I can guarantee that any ‘like’ you receive on these statuses is one of sarcasm.

As my final grievance, I beg of you, please limit your personal displays of affection. I have to admit, I am guilty of doing it myself. I stopped in high school, whereas others have not. This one is for you sidewalk blockers, lip lockers, and into-eye-staring gawkers.

Every day, I see at least two couples around campus doing everything short of dry humping. For me, this induces dry heaving. Don’t be mistaken- small kisses, short hugs, winks, and playful butt squeezes are cute. They showcase the fun side of your relationship.

Even cynics enjoy seeing little nuances of love; I think it gives us hope.

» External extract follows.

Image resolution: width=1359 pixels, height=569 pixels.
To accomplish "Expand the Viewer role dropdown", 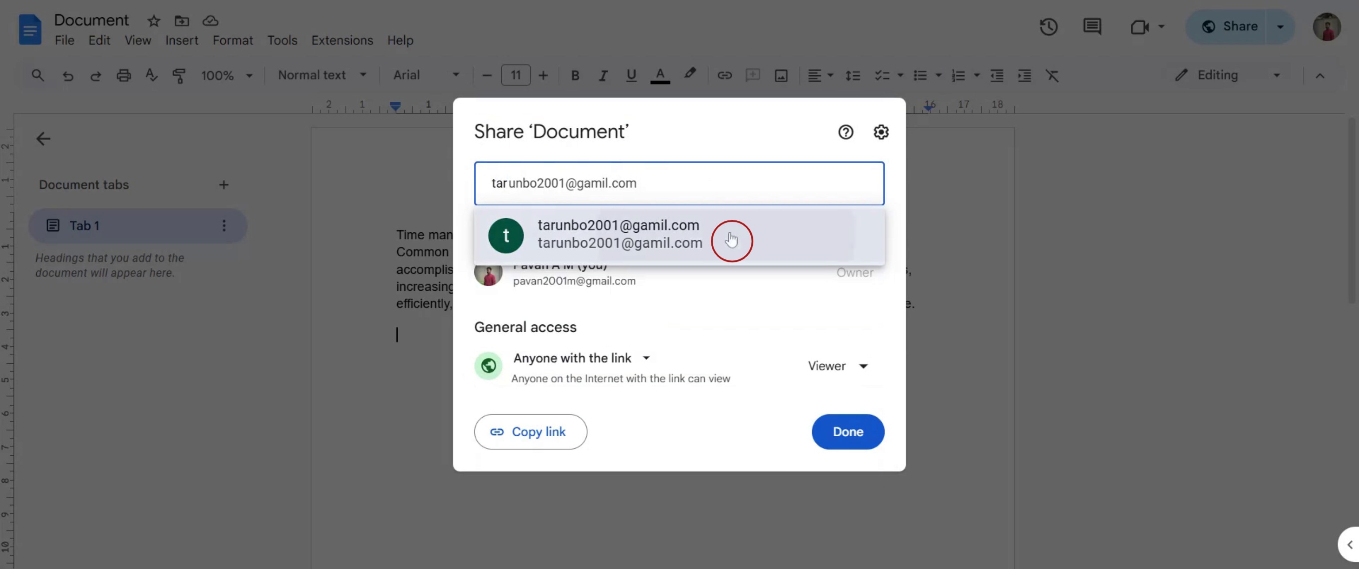I will [838, 366].
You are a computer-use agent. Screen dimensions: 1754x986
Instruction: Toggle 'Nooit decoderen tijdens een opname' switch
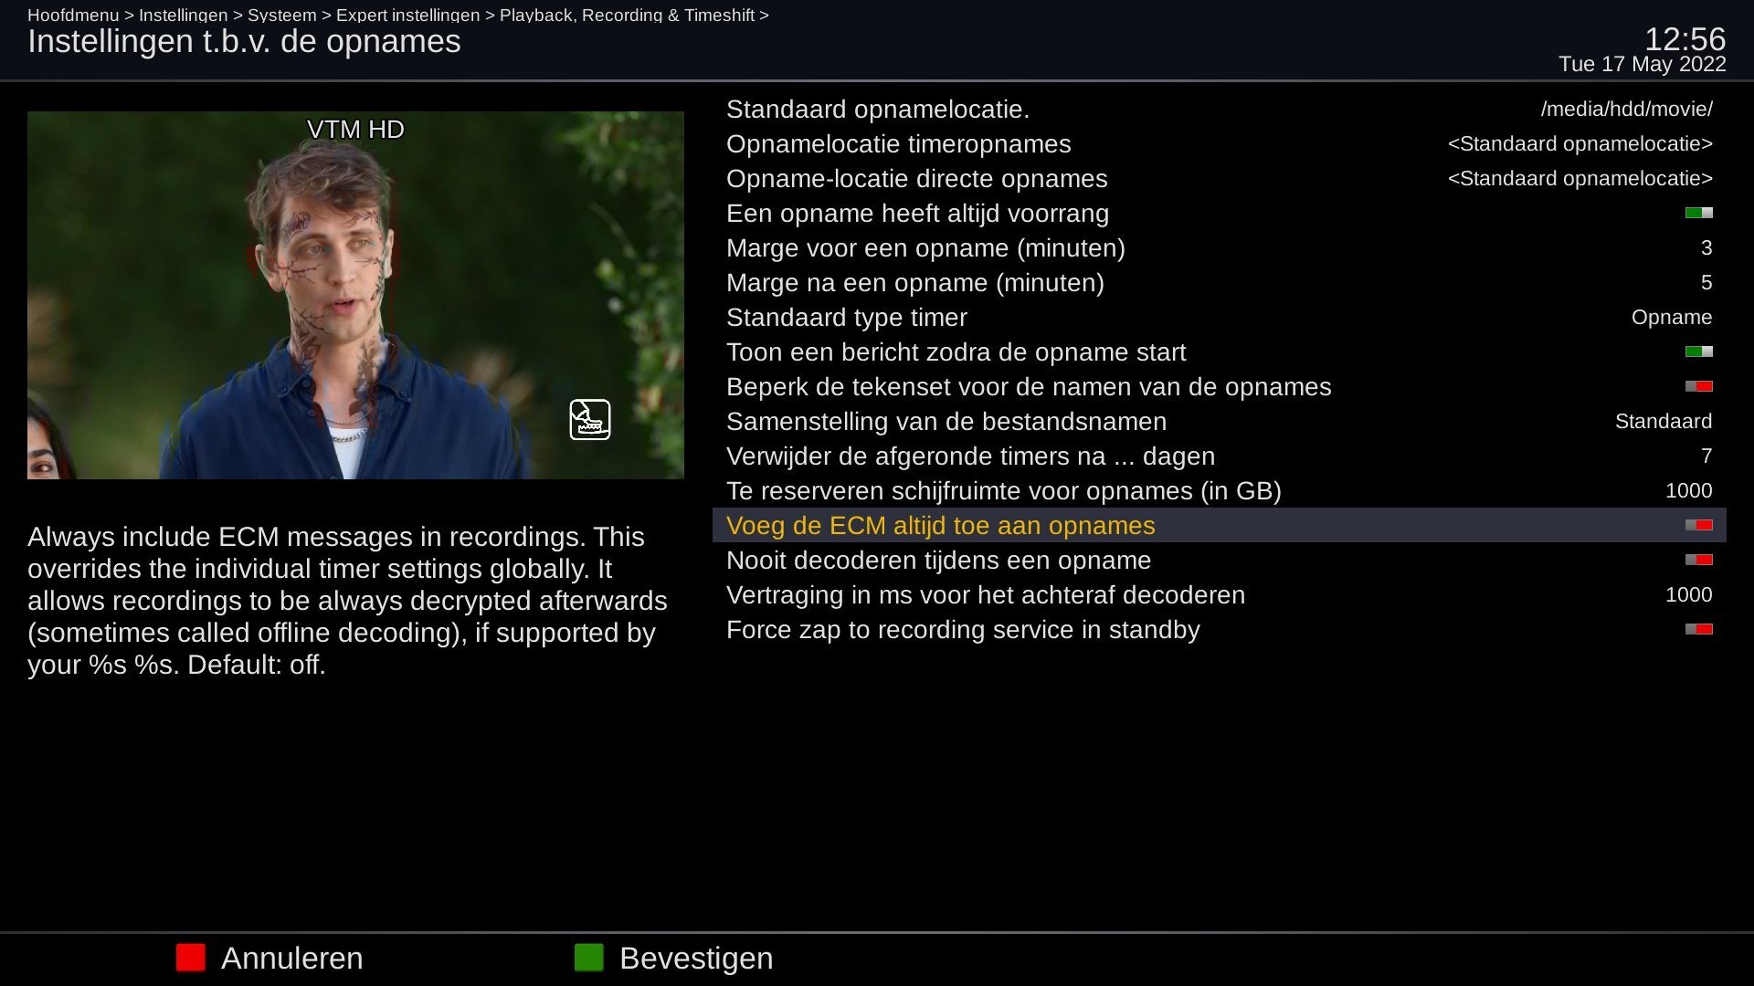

A poll from revealed that of 7,861 voters, 65 percent considered closed mouth kissing acceptable in public.

On the flipside of that, lingering hugs, making out, and staring into each other’s eyes are activities you should save for when you’re behind closed doors.

I know I sound bitter, but I play for the other team now. As a firm believer in the power of teamwork I am obligated to tell you that there is no ”I” in team. But there is a “U” in suck. So, stop sucking and start thinking about those around you.